── EXERCISE MATERIALS

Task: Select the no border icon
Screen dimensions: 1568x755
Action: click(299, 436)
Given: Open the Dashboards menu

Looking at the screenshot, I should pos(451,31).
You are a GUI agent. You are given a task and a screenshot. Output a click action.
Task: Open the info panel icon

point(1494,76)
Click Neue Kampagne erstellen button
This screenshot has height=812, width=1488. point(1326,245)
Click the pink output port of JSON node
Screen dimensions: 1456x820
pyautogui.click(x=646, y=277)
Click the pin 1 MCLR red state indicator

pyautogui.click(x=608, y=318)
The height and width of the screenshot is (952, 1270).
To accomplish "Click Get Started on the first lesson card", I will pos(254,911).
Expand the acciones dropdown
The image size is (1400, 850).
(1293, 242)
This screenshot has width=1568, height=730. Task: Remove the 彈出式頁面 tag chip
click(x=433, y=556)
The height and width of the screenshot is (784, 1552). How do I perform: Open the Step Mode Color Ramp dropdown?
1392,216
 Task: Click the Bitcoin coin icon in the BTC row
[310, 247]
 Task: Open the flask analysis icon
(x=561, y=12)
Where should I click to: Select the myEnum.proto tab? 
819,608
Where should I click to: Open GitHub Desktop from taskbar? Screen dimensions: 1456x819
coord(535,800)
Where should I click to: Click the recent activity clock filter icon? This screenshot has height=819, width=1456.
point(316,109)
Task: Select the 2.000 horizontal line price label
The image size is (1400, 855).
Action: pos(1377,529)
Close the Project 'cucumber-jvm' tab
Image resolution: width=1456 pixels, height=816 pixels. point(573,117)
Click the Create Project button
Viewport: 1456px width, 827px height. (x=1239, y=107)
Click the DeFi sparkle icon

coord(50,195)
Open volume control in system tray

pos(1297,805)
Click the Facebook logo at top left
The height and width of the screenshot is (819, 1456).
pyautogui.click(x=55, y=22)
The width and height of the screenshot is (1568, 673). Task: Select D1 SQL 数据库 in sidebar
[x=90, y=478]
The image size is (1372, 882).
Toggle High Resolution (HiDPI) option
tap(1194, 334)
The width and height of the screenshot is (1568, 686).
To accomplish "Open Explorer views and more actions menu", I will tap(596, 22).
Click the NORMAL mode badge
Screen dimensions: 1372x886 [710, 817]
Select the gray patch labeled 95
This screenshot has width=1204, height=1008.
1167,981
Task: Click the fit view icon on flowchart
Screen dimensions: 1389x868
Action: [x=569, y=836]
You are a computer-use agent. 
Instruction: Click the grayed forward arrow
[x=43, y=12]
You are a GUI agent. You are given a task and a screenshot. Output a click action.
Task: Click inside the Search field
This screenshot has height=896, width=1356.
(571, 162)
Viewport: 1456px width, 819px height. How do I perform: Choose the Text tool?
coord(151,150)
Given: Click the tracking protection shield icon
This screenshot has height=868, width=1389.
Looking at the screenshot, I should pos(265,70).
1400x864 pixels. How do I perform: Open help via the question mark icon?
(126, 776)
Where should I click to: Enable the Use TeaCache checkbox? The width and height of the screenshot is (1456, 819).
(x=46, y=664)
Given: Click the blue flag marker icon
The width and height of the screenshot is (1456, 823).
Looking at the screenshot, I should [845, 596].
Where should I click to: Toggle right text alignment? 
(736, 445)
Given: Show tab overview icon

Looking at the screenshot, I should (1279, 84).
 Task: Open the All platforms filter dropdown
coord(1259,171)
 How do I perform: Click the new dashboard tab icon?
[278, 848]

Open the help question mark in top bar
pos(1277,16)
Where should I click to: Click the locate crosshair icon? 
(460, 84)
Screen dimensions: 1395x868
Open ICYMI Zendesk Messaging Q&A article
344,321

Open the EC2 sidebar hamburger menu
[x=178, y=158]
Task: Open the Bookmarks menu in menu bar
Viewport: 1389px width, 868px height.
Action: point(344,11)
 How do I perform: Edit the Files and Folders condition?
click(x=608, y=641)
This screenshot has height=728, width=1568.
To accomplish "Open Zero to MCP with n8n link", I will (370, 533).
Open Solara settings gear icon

────

PROBLEM TO SOLVE. A verbatim output of all the data above is needed.

RESULT OF THE EXERCISE.
Task: Select the no border icon
Screen dimensions: 1568x755
Action: click(299, 436)
Given: Open the Dashboards menu

Looking at the screenshot, I should pos(451,31).
You are a GUI agent. You are given a task and a screenshot. Output a click action.
Task: Open the info panel icon

point(1494,76)
Click Neue Kampagne erstellen button
This screenshot has height=812, width=1488. point(1326,245)
Click the pink output port of JSON node
Screen dimensions: 1456x820
pyautogui.click(x=646, y=277)
Click the pin 1 MCLR red state indicator

pyautogui.click(x=608, y=318)
The height and width of the screenshot is (952, 1270).
To accomplish "Click Get Started on the first lesson card", I will pos(254,911).
Expand the acciones dropdown
The image size is (1400, 850).
(1293, 242)
This screenshot has width=1568, height=730. Task: Remove the 彈出式頁面 tag chip
click(x=433, y=556)
The height and width of the screenshot is (784, 1552). How do I perform: Open the Step Mode Color Ramp dropdown?
1392,216
 Task: Click the Bitcoin coin icon in the BTC row
[310, 247]
 Task: Open the flask analysis icon
(x=561, y=12)
Where should I click to: Select the myEnum.proto tab? 
819,608
Where should I click to: Open GitHub Desktop from taskbar? Screen dimensions: 1456x819
coord(535,800)
Where should I click to: Click the recent activity clock filter icon? This screenshot has height=819, width=1456.
point(316,109)
Task: Select the 2.000 horizontal line price label
The image size is (1400, 855).
Action: pos(1377,529)
Close the Project 'cucumber-jvm' tab
Image resolution: width=1456 pixels, height=816 pixels. point(573,117)
Click the Create Project button
Viewport: 1456px width, 827px height. (x=1239, y=107)
Click the DeFi sparkle icon

coord(50,195)
Open volume control in system tray

pos(1297,805)
Click the Facebook logo at top left
The height and width of the screenshot is (819, 1456).
pyautogui.click(x=55, y=22)
The width and height of the screenshot is (1568, 673). Task: Select D1 SQL 数据库 in sidebar
[x=90, y=478]
The image size is (1372, 882).
Toggle High Resolution (HiDPI) option
tap(1194, 334)
The width and height of the screenshot is (1568, 686).
To accomplish "Open Explorer views and more actions menu", I will tap(596, 22).
Click the NORMAL mode badge
Screen dimensions: 1372x886 [710, 817]
Select the gray patch labeled 95
This screenshot has width=1204, height=1008.
1167,981
Task: Click the fit view icon on flowchart
Screen dimensions: 1389x868
Action: [x=569, y=836]
You are a computer-use agent. 
Instruction: Click the grayed forward arrow
[x=43, y=12]
You are a GUI agent. You are given a task and a screenshot. Output a click action.
Task: Click inside the Search field
This screenshot has height=896, width=1356.
(571, 162)
Viewport: 1456px width, 819px height. How do I perform: Choose the Text tool?
coord(151,150)
Given: Click the tracking protection shield icon
This screenshot has height=868, width=1389.
Looking at the screenshot, I should pos(265,70).
1400x864 pixels. How do I perform: Open help via the question mark icon?
(126, 776)
Where should I click to: Enable the Use TeaCache checkbox? The width and height of the screenshot is (1456, 819).
(x=46, y=664)
Given: Click the blue flag marker icon
The width and height of the screenshot is (1456, 823).
Looking at the screenshot, I should [845, 596].
Where should I click to: Toggle right text alignment? 
(736, 445)
Given: Show tab overview icon

Looking at the screenshot, I should (1279, 84).
 Task: Open the All platforms filter dropdown
coord(1259,171)
 How do I perform: Click the new dashboard tab icon?
[278, 848]

Open the help question mark in top bar
pos(1277,16)
Where should I click to: Click the locate crosshair icon? 
(460, 84)
Screen dimensions: 1395x868
Open ICYMI Zendesk Messaging Q&A article
344,321

Open the EC2 sidebar hamburger menu
[x=178, y=158]
Task: Open the Bookmarks menu in menu bar
Viewport: 1389px width, 868px height.
Action: point(344,11)
 How do I perform: Edit the Files and Folders condition?
click(x=608, y=641)
This screenshot has height=728, width=1568.
To accomplish "Open Zero to MCP with n8n link", I will (370, 533).
Open Solara settings gear icon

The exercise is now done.